Article Text
Abstract
Introduction AXL expression in PROC is associated with a poor prognosis, a mesenchymal (Mes) gene expression molecular subtype (GEMS) and resistance to platinum chemotherapy. Pre-clinically, the function-blocking antibody tilvestamab binds and inhibits AXL tyrosine kinase, reducing AXL expression and downstream signalling.
Methods Patients (pts) with PROC and ≥2 previous lines of therapy were enrolled at 8 sites in Singapore, South Korea, UK and Norway in a multiple ascending-dose phase 1 study of safety, tolerability and pharmacokinetics, receiving 2-weekly intravenous tilvestamab at 1, 3 or 5 mg/kg, as monotherapy. RECIST responses were evaluated by CT scan and serum CA-125 by GCIG criteria. Exploratory tissue-based pharmacodynamics were evaluated on 2 sequential biopsies (pre-treatment and 28 days on treatment).

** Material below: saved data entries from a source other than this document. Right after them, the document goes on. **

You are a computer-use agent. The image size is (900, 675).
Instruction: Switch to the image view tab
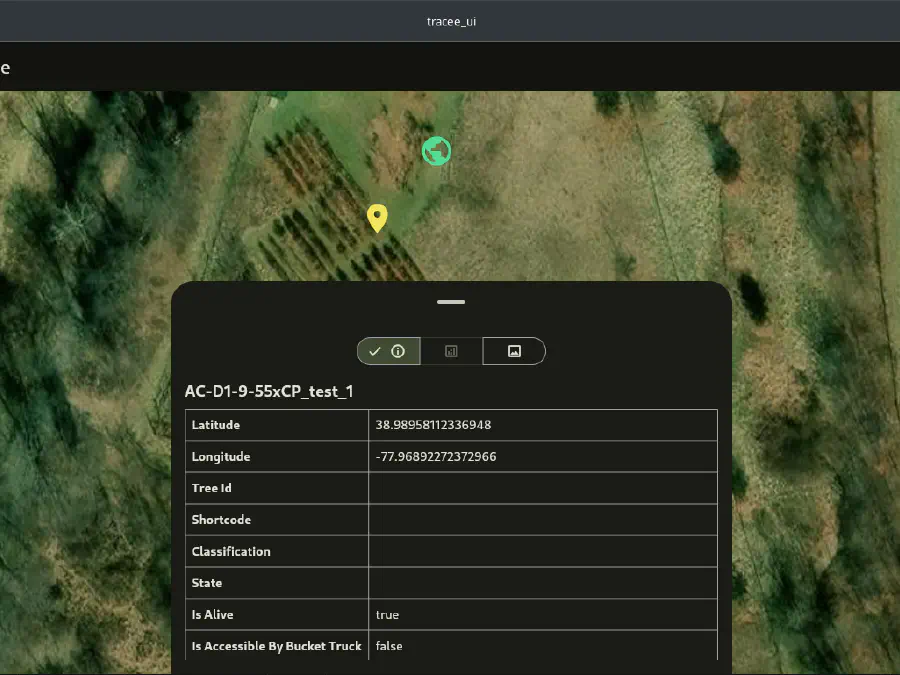[514, 351]
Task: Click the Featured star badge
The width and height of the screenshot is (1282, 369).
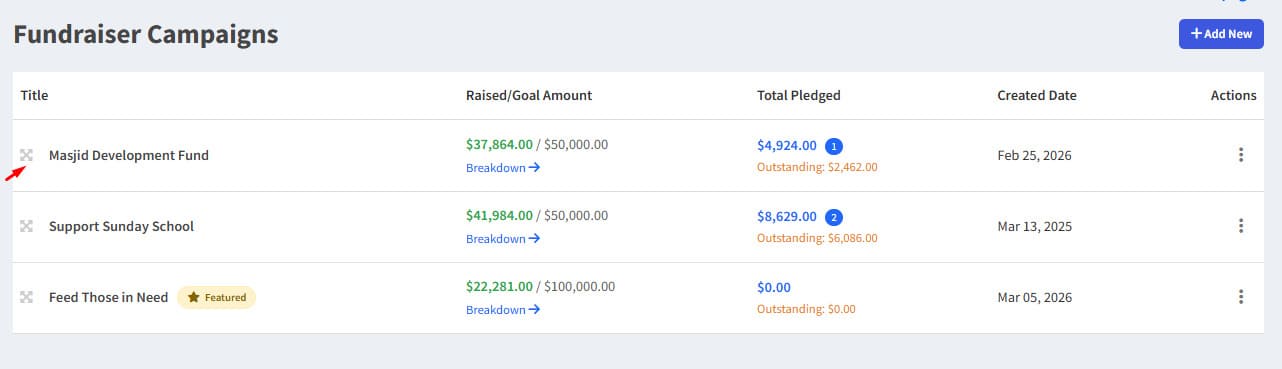Action: (x=217, y=297)
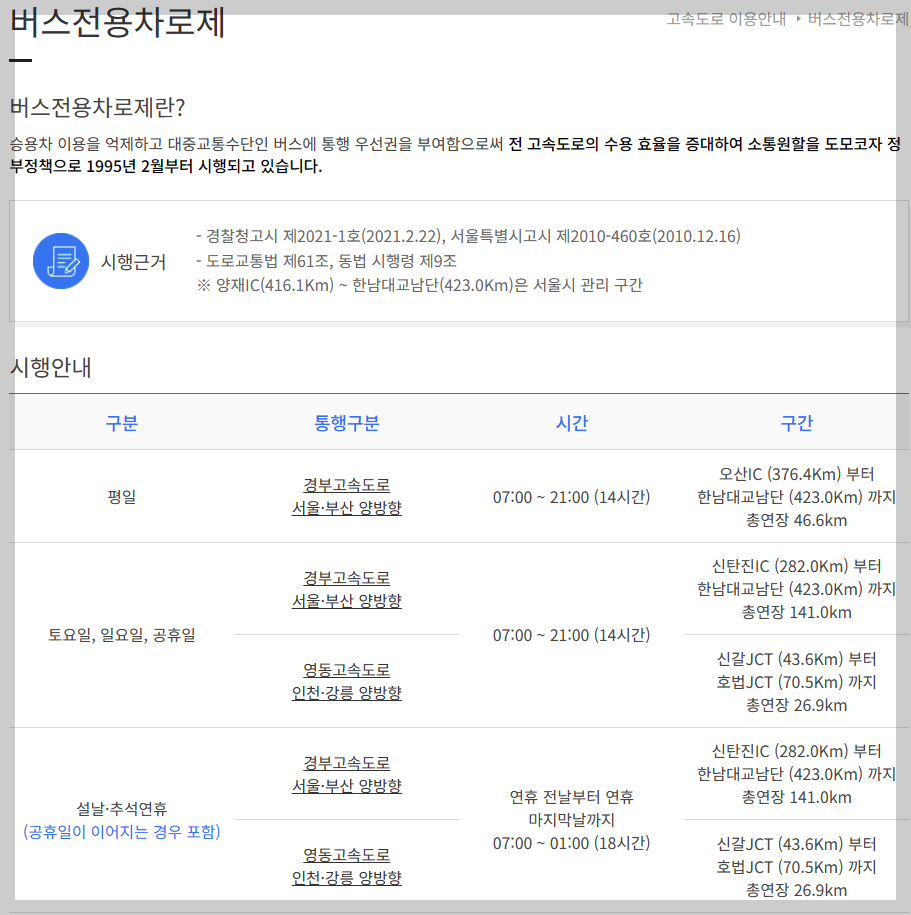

Results Of sixteen pts enrolled, 10 had tumors of Mesenchymal subtype pre-treatment. Mean (SD) duration on therapy was 10.5 (±6.3) weeks. No adverse clinical or laboratory signals were noted; tilvestamab exhibited dose-proportional PK. Best RECIST response was stable disease (median 35 days duration), in 5 evaluable patients; no CA-125 responses were observed but 1 patient with Mes PROC experienced a 44% reduction in CA125 from baseline (at 5 mg/kg). Reverse phase protein array revealed a significant reduction in AXL expression on treatment (log2Fc=-0.4, p=0.01, n=8 pairs). A tissue GEMS switch from Mesenchymal (pre-treatment) to Epithelial-B (on-treatment) was observed in 2 cases.
Conclusion/Implications Tilvestamab was well-tolerated with some evidence of on-target pharmacodynamic changes as well as phenotypic change - from mesenchymal to epithelial - in 2/16 PROC tumours. Further studies are warranted, including drug combinations, in biomarker selected cohorts of OC.